**SELECTED TEXT:**
KEY POINTS:
An Auckland pharmacist's actions in dispensing 773 prescriptions for the pseudoephedrine-based drug Sudomyl - a total of 46,380 60mg tablets - have been found to be professional misconduct.
So far known only as Mr Y, the pharmacist filled prescriptions from "rogue doctor" Rhys Cullen over five months to March 31, 2007, the Health Practitioners' Disciplinary Tribunal says.
Pseudoephedrine is a precursor chemical for manufacturing illicit street drugs known as meth or "P".
The tribunal suspended Dr Cullen from practice on March 29, 2007, and subsequently had his registration as a doctor cancelled. He was fined $15,000.
The tribunal said in a professional conduct committee decision released yesterday that Dr Cullen's practice delivered bundles of prescriptions for Sudomyl and paid for them in cash.
They were always for 60 tablets, when most pharmacists prescribed only five to 30 tablets at a time.

**GIVEN DATA:**
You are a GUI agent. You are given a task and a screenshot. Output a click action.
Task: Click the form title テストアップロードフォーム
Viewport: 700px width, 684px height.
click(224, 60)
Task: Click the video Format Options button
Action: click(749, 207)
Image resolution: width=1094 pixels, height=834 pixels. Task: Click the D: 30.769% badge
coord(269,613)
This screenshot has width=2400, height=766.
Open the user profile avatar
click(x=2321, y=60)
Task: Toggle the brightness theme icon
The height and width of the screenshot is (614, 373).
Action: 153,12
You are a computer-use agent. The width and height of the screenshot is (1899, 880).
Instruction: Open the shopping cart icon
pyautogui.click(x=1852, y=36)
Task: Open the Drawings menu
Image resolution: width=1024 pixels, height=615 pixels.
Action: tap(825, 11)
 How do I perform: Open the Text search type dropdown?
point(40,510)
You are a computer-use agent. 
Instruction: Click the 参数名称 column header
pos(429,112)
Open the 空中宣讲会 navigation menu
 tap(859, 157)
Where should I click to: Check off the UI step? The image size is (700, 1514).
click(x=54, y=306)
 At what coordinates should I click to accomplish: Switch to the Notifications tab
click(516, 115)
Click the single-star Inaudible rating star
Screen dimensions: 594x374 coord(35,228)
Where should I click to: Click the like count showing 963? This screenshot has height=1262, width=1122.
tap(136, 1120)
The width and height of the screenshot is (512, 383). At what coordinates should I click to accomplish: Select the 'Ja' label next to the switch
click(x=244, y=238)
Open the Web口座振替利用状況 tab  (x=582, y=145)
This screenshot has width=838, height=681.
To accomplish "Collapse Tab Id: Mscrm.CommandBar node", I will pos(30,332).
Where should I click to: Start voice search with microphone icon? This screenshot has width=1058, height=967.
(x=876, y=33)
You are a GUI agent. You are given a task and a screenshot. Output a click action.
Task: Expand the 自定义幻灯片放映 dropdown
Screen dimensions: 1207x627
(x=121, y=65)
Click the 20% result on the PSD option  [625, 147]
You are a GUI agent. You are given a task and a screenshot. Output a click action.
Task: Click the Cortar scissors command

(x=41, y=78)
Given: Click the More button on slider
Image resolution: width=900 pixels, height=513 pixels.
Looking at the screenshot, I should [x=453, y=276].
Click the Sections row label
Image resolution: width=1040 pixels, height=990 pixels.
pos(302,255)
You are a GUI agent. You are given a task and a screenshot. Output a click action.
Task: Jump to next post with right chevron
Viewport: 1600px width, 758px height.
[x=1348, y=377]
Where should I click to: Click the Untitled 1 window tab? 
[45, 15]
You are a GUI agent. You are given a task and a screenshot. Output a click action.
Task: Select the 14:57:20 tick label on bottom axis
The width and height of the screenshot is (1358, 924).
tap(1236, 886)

**TASK DESCRIPTION:**
In the news item about the pharmacist, turn the paragraph beginning "So far known only as Mr Y" into a short bulleted list that keeps its main facts.

**RESPONSE BOX:**
- The pharmacist is so far known only as Mr Y.
- Mr Y filled prescriptions from "rogue doctor" Rhys Cullen.
- This went on over five months to March 31, 2007.
- The Health Practitioners' Disciplinary Tribunal is the source of these facts.